TASK REQUIREMENTS: Below is a listing. Copy each line of it that holds the word "checkbox".

DATASET:
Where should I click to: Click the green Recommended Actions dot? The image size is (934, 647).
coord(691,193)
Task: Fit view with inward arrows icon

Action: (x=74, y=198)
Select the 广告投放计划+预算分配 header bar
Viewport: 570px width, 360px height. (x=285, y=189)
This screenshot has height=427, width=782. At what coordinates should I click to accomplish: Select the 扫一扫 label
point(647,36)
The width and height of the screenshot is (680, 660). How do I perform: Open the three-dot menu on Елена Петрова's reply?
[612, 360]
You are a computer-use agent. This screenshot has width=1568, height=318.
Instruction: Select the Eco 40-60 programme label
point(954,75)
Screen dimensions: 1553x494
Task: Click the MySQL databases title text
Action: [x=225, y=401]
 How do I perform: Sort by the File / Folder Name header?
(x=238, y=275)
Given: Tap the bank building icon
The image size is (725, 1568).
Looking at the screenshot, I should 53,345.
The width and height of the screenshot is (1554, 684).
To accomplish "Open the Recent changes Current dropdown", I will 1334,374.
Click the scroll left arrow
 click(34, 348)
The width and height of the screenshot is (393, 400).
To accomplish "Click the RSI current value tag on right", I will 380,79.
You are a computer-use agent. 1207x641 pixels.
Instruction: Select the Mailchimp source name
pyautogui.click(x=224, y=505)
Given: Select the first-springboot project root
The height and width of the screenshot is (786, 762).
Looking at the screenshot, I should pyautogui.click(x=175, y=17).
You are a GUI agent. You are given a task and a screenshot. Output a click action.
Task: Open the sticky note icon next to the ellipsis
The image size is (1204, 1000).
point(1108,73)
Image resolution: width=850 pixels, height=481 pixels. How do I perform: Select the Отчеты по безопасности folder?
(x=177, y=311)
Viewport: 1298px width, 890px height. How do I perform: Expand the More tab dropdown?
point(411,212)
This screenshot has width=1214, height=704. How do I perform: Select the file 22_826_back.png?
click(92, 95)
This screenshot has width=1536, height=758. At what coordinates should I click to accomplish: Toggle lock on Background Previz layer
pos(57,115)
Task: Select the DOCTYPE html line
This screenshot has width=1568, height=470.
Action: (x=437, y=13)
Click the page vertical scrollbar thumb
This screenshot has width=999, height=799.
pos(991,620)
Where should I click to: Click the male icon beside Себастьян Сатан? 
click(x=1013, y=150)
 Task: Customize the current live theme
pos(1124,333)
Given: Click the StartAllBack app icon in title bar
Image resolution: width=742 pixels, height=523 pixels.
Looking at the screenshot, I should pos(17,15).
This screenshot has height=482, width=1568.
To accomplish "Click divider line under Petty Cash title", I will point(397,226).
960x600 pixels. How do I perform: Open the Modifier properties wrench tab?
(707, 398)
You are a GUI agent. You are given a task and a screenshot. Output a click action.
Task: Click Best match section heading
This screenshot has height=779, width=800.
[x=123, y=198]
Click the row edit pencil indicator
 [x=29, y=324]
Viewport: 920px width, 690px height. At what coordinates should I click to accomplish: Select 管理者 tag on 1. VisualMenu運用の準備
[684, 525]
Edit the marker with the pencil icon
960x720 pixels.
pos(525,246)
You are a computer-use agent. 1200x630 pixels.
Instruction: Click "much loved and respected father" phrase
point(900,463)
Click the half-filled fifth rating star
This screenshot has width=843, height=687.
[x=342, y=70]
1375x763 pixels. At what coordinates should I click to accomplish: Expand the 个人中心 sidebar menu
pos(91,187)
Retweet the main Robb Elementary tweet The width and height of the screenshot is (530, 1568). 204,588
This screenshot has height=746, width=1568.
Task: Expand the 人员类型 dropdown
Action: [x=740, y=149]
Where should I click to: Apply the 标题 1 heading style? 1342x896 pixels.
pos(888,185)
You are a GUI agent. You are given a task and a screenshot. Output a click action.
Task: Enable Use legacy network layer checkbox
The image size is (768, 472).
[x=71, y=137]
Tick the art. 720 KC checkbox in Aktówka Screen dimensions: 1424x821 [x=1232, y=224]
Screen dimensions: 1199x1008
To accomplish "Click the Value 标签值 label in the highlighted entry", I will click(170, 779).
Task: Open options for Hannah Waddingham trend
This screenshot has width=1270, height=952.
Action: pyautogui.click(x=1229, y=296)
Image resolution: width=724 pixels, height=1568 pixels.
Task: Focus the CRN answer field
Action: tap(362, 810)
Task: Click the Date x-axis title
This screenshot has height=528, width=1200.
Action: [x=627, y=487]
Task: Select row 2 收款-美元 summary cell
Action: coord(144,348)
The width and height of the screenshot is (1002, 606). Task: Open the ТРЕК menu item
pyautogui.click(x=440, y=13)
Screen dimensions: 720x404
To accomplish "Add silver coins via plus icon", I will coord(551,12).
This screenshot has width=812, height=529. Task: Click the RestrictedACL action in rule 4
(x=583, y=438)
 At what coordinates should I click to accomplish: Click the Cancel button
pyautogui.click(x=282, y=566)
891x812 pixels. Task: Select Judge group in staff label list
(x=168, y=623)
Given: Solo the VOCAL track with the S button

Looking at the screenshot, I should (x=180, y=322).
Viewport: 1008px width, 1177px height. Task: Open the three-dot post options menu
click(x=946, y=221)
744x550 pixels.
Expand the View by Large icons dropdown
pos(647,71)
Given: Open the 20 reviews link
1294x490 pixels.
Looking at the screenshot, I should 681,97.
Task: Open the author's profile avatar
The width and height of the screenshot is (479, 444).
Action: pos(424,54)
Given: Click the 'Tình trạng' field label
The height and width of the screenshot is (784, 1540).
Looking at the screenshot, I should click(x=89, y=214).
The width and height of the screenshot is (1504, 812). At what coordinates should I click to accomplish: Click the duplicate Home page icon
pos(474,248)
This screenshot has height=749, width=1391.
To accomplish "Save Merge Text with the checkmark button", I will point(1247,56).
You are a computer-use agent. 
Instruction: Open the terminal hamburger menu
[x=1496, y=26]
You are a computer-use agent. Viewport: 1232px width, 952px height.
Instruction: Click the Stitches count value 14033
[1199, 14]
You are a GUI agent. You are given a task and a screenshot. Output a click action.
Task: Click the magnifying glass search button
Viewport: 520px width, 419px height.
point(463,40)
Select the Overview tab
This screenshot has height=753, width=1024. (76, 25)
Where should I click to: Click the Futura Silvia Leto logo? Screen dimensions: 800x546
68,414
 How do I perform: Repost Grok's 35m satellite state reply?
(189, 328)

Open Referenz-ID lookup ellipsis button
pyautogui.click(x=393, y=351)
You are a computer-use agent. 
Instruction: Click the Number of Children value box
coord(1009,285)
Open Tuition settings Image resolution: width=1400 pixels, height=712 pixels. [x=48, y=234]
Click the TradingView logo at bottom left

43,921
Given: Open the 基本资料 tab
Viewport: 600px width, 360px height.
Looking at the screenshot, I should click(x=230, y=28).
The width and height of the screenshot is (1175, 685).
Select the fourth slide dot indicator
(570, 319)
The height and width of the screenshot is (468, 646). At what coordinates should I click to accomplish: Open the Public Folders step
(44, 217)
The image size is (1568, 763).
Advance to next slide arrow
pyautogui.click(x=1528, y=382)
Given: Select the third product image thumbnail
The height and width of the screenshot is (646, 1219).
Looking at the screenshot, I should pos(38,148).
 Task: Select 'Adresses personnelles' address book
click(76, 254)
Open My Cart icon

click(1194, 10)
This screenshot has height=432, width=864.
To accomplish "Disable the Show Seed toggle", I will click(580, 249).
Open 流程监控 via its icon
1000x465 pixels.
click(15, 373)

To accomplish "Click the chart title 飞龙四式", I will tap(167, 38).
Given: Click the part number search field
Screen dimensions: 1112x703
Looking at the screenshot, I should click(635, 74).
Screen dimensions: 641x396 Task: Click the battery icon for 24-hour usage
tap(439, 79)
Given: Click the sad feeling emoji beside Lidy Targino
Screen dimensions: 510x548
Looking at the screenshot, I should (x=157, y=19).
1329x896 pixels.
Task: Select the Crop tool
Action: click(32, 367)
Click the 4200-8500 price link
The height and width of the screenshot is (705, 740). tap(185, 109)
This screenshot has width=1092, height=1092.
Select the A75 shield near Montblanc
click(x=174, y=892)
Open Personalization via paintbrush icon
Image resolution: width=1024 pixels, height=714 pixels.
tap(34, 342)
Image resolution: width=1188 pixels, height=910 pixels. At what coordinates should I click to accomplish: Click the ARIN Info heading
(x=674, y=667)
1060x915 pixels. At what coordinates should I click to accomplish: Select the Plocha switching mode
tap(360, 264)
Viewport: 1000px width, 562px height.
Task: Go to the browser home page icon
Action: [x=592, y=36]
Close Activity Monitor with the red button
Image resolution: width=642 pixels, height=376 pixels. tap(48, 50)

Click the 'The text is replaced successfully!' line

OUTPUT FOR THIS TASK:
Task: Enable Use legacy network layer checkbox
Tick the art. 720 KC checkbox in Aktówka Screen dimensions: 1424x821 [x=1232, y=224]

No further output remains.